"Ah, pero qué bonito, dice una de las muchachas, montada junto a su amiga sobre una escalera de dos niveles en el cementerio San Pedro de Medellín. “Hermoso quedó”, le contesta la otra, que tiene los dedos envueltos en cinta y no sabe qué poner primero, si las serpentinas adornando la fecha sobre la lápida o si pegar un globo que dice “te amo”, firmado con muchos nombres.
Afuera, en ese reducto fúnebre que es la carrera 51 y la calle 68 de la ciudad, sobreviven, como vitrinas de museo llenas de placas, adornos y flores, las marmolerías que rodean al cementerio más antiguo de Medellín.
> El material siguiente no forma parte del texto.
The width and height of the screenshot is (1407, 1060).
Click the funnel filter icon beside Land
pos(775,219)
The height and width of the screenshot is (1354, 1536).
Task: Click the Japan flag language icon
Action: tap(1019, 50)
Pero ya son pocas las lápidas de mármol exhibidas, talladas con minucia al son del cincel y martillo.
Las protagonistas son las fotolápidas, con el rostro del ser querido estampado sobre la piedra y adornadas con los cachivaches que el difunto amó en vida. Por eso a la fotografía, a esa cara ausente, la acompañan los adhesivos de motocicletas, los escudos futboleros, las mascotas, los paisajes de cascadas y castillos de arena, las imágenes de la Virgen de Guadalupe o del santo de devoción.
Y así, de a poco, en Medellín son cada vez más ingeniosos para despedir a quienes se han ido. El historiador y coordinador académico del San Pedro, Juan Diego Torres Urrego, enfatiza en que la transformación del rito fúnebre parte de la eterna pregunta por el alma. El ornato en la tumba varía de acuerdo a qué cree cada persona que hay más allá cuando se muere".